SqlBulkCopy has a WriteToServer overload that accepts an IDataReader instead of an entire DataTable.
CsvHelper can CSV files using a StreamReader as an input. It provides CsvDataReader as an IDataReader implementation on top of the CSV data. This allows reading directly from the input stream and writing to SqlBulkCopy.
The following method will read from an IFormFile, parse the stream using CsvHelper and use the CSV's fields to configure a SqlBulkCopy instance :
public async Task ToTable(IFormFile file, string table)
{
using (var stream = file.OpenReadStream())
using (var tx = new StreamReader(stream))
using (var reader = new CsvReader(tx))
using (var rd = new CsvDataReader(reader))
{
var headers = reader.Context.HeaderRecord;
var bcp = new SqlBulkCopy(_connection)
{
DestinationTableName = table
};
//Assume the file headers and table fields have the same names
foreach(var header in headers)
{
bcp.ColumnMappings.Add(header, header);
}
await bcp.WriteToServerAsync(rd);
}
}
This way nothing is ever written to a temp table or cached in memory. The uploaded files are parsed and written to the database directly.
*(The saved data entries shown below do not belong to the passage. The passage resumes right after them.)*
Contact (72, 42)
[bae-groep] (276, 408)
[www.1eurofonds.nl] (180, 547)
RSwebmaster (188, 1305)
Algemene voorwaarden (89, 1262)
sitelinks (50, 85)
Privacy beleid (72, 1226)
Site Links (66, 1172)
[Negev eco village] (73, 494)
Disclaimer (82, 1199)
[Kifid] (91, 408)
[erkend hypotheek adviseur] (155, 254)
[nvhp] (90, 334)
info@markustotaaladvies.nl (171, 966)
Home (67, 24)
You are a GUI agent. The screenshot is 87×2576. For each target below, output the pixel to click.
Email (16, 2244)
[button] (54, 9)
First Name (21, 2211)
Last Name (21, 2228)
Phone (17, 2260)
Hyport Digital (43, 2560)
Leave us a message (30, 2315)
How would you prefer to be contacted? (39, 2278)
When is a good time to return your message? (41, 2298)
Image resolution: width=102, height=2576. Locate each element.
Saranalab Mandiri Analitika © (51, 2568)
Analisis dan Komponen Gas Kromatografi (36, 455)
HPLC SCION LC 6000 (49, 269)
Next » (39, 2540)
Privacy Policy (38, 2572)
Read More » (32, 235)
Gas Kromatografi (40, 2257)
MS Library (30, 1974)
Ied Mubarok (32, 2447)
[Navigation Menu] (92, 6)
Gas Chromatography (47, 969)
In addition to #Panagiotis's answer, why don't you interleave your file processing with the file upload? Wrap up your file processing logic in an async method and change the loop to a Parallel.Foreach and process each file as it arrives instead of waiting for all of them?
private static readonly object listLock = new Object(); // only once at class level
List<string> fileLocations = new List<string>();
Parallel.ForEach(files, (formFile) =>
{
filePath = Path.GetTempFileName();
if (formFile.Length > 0)
{
using (var stream = new FileStream(filePath, FileMode.Create))
{
await formFile.CopyToAsync(stream);
}
await ProcessFileInToDbAsync(filePath);
}
// Added lock for thread safety of the List
lock (listLock)
{
fileLocations.Add(filePath);
}
});
Thanks to #Panagiotis Kanavos, I was able to work out what to do. Firstly, the way I was calling the methods, was leaving them in memory. The CSV file I have is in two parts, vertical metadata and then the usual horizontal information. So I needed to split them into two. Saving them as tmp files was also causing an overhead. It has gone from taking 5-6 minutes to now taking a minute, which for a 100 files containing 8,500 rows isn't bad I suppose.
Calling the method:
public async Task<IActionResult> UploadCsvFiles(ICollection<IFormFile> files, IFormCollection fc)
{
foreach (var f in files)
{
var getData = new GetData(_configuration);
await getData.SplitCsvData(f, uid);
}
return whatever;
}
This is the method doing the splitting:
public async Task SplitCsvData(IFormFile file, string uid)
{
var data = string.Empty;
var m = new List<string>();
var r = new List<string>();
var records = new List<string>();
using (var stream = file.OpenReadStream())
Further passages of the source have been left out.